White Noise, in detail
Don DeLillo's 1985 National Book Award winner follows Jack Gladney, professor of Hitler Studies at the fictional College-on-the-Hill, through domestic life with his fourth wife Babette and their assembled blended family of children. The novel's first half is comedic and deliberately surface-level: supermarket trips, television noise, academic absurdity, brand names in lists. Jack is likeable and anxious. His anxiety has a specific subject: he is afraid of death, and so is Babette, and their marriage is partly an alliance against that shared fear.
The novel's second half turns on an industrial accident — the "Airborne Toxic Event," a chemical cloud released by a train derailment — which forces the family to evacuate and exposes Jack to a dose of a toxic substance called Nyodene D. From there, the novel darkens: Jack discovers that Babette has been taking an experimental drug called Dylar, which is supposed to eliminate the fear of death, and that she obtained it through a transaction he finds devastating. The comedy doesn't disappear but it shifts register, and DeLillo's prose — always charged with a low hum of cultural static — becomes something stranger and more menacing.

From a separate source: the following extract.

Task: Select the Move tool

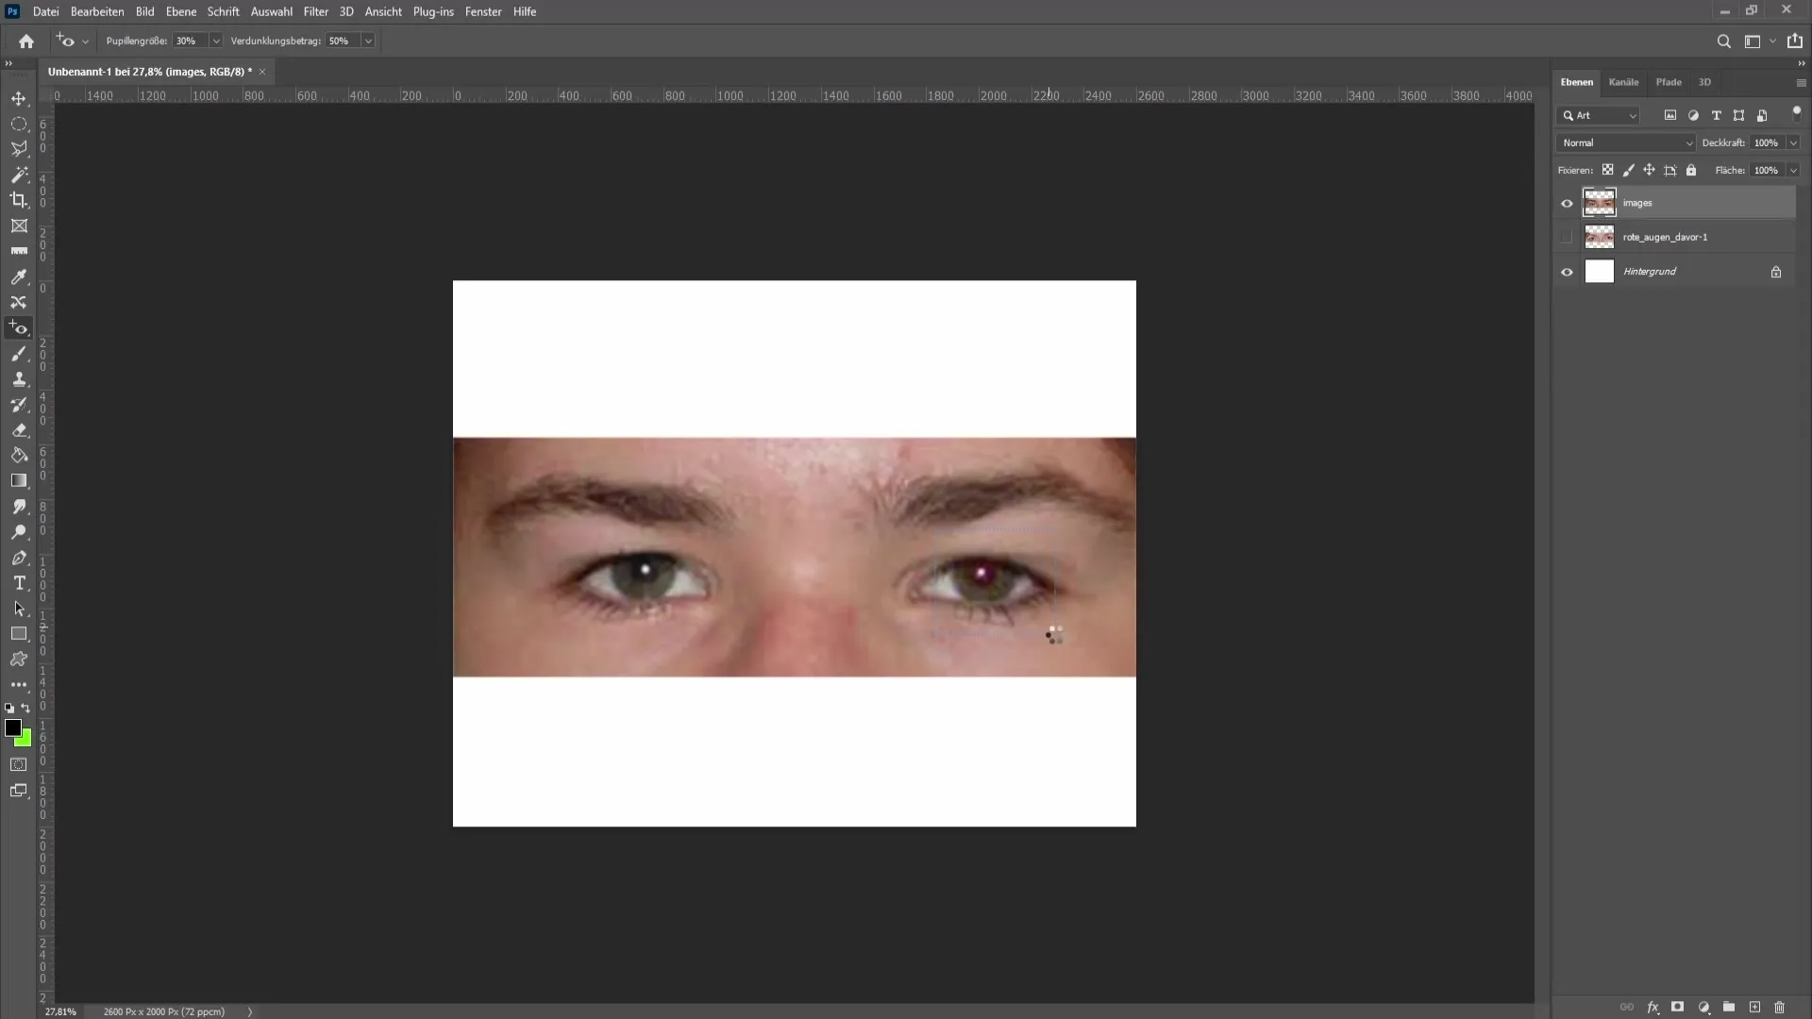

DeLillo was one of the first American novelists to seriously engage with media saturation as a condition of consciousness rather than a background fact. The television in Jack's house runs constantly; brand names accumulate in the prose like cultural sediment; media coverage of the Airborne Toxic Event shapes the family's experience of it in real time. The "white noise" of the title is both the domestic hum of consumer life and the static that prevents any signal — any real confrontation with death — from coming through clearly.

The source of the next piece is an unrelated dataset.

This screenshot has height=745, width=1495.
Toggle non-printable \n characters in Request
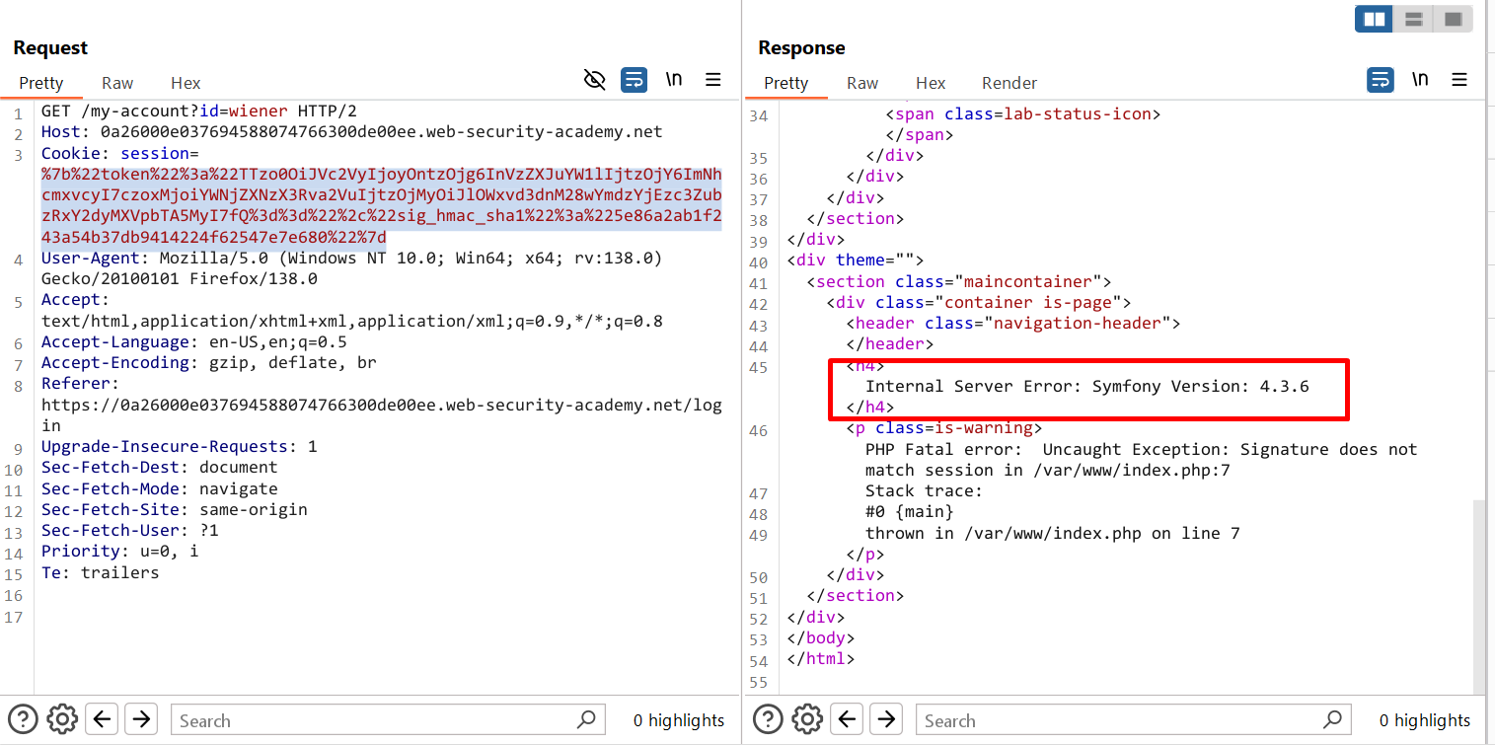tap(674, 80)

White Noise is funny, which surprises readers who expect DeLillo to be difficult. The academic satire in the opening sections is sharp, and Jack's interior monologue has a paranoid vividness that makes the absurd feel precisely observed. The novel has dated in specific ways — the media landscape of 1985 is recognizable but not identical to now — and not at all in others. The death anxiety at its center is evergreen.
The big ideas
- 1.
Consumer culture, in DeLillo's reading, functions as a collective anesthetic against death anxiety — the supermarket is a cathedral, and its promises are essentially religious.
- 2.
Jack's Hitler Studies specialty is treated as a symptom: he chose the most concentrated example of death and mass fear in modern history as his professional subject, and the irony is that it doesn't help him manage his own fear.
- 3.
The Airborne Toxic Event shows how media coverage mediates experience — the family compares their experience to the news reports of their experience in real time, unsure which is more real.